[Opening QUOTED PASSAGE section]

But when I was kicked out, I was told that "numerous people" felt "physically threatened" by me, and I had *no idea* why that was. Previously, some people that were nice to me had suddenly turned around and refused to talk to me. Nobody would give me any explanation except extremely kafkaesque ones.
Then, through a coincidental connection I had (cousin's friend had also joined the same time I did) I found that people believed I -- a virgin at the time -- had threatened to rape some of the women there. Soon after, I learned of similar, viscious rumors going on about me.
I filed a formal complaint about this where I explained everything. Then, again by coincidence, I the writeup and the complaint had been destroyed and no one told me they did so. I appealed to another group, who refused to do anything after meeting with me, on the grounds that I "seem so angry" (ya think?). I appealed to the faculty sponsor of the organizations, and got a letter back saying, in a formal tone, "you deserved what you got, bro".
Getting kicked out of an organization is bearable, of course, but without being given any reason why, all while being stabbed in the back and having what reputation I had destroyed? I couldn't stop thinking about it for years and years. I did try to "get over it"; I sought conseling (and was diagnosed with depression and anxiety) and tried to join other groups, but inevitably was unable to form any kind of relationship with anyone.

[Closing QUOTED PASSAGE section]
[Opening RECORD EXCERPTS section]

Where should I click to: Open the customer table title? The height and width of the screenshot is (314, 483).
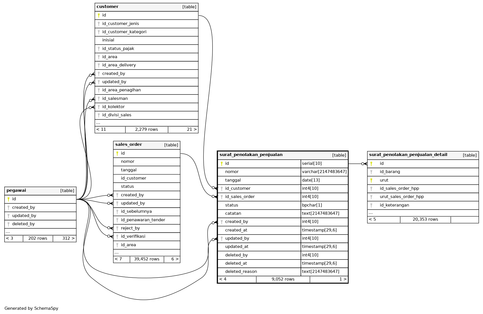coord(108,7)
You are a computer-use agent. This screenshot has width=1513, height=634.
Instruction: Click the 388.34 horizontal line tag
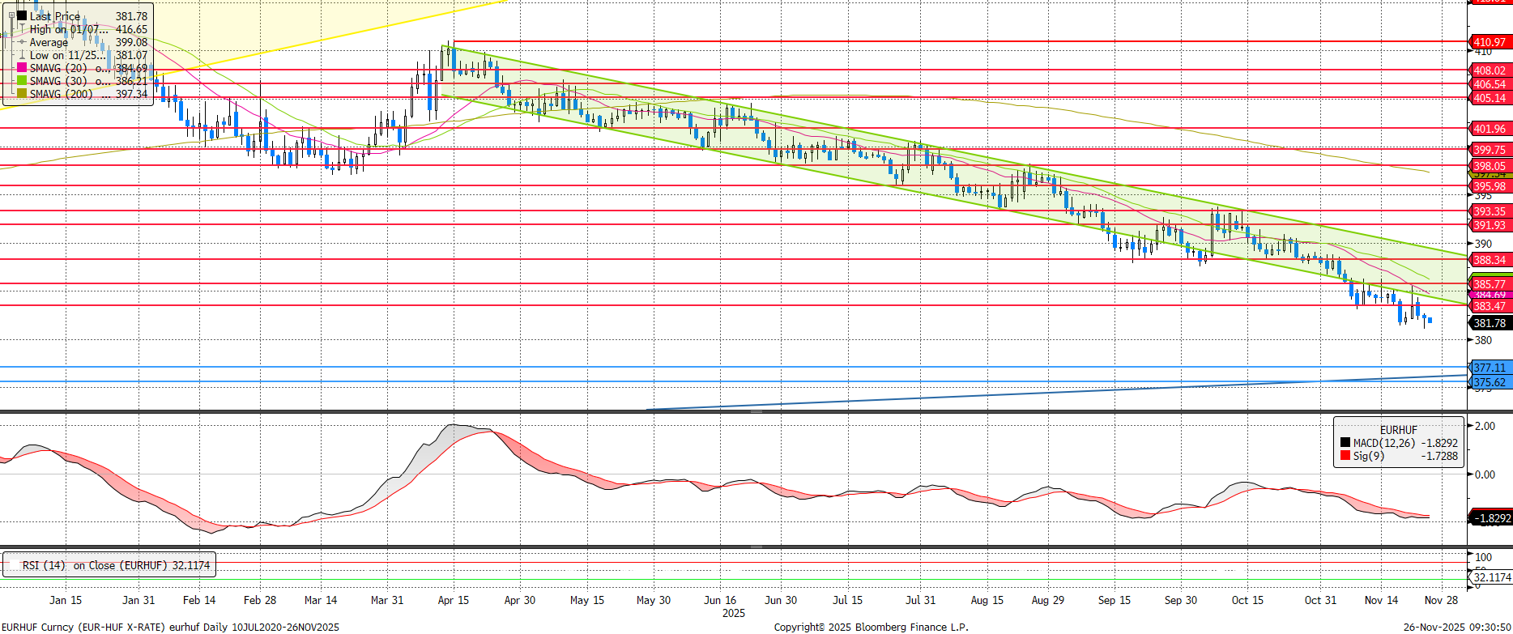(x=1489, y=260)
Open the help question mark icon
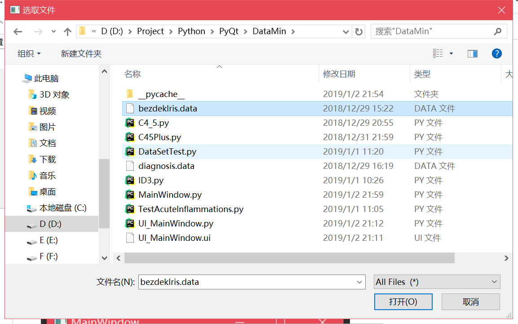This screenshot has width=518, height=324. [x=496, y=53]
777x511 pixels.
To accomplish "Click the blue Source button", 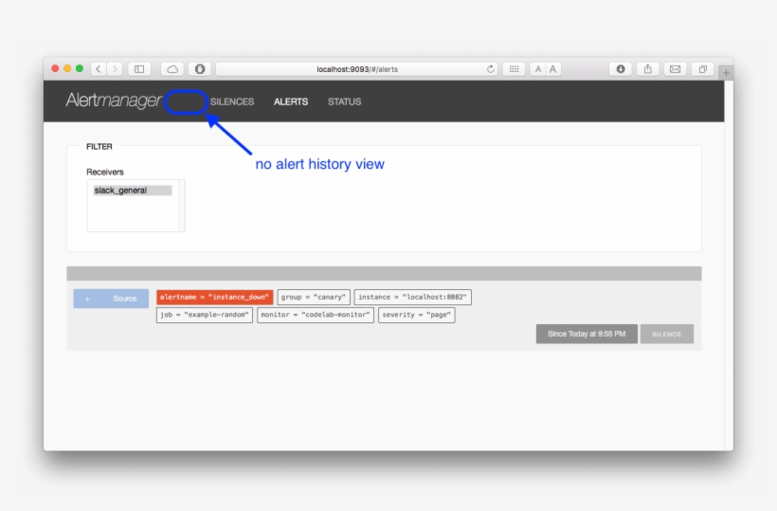I will click(112, 299).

[Closing RECORD EXCERPTS section]

» WHAT YOU HAVE TO DO:
Transcribe the account of being expelled from an organization in full, word for word. You won't need the records.

» RESULT:
But when I was kicked out, I was told that "numerous people" felt "physically threatened" by me, and I had *no idea* why that was. Previously, some people that were nice to me had suddenly turned around and refused to talk to me. Nobody would give me any explanation except extremely kafkaesque ones.
Then, through a coincidental connection I had (cousin's friend had also joined the same time I did) I found that people believed I -- a virgin at the time -- had threatened to rape some of the women there. Soon after, I learned of similar, viscious rumors going on about me.
I filed a formal complaint about this where I explained everything. Then, again by coincidence, I the writeup and the complaint had been destroyed and no one told me they did so. I appealed to another group, who refused to do anything after meeting with me, on the grounds that I "seem so angry" (ya think?). I appealed to the faculty sponsor of the organizations, and got a letter back saying, in a formal tone, "you deserved what you got, bro".
Getting kicked out of an organization is bearable, of course, but without being given any reason why, all while being stabbed in the back and having what reputation I had destroyed? I couldn't stop thinking about it for years and years. I did try to "get over it"; I sought conseling (and was diagnosed with depression and anxiety) and tried to join other groups, but inevitably was unable to form any kind of relationship with anyone.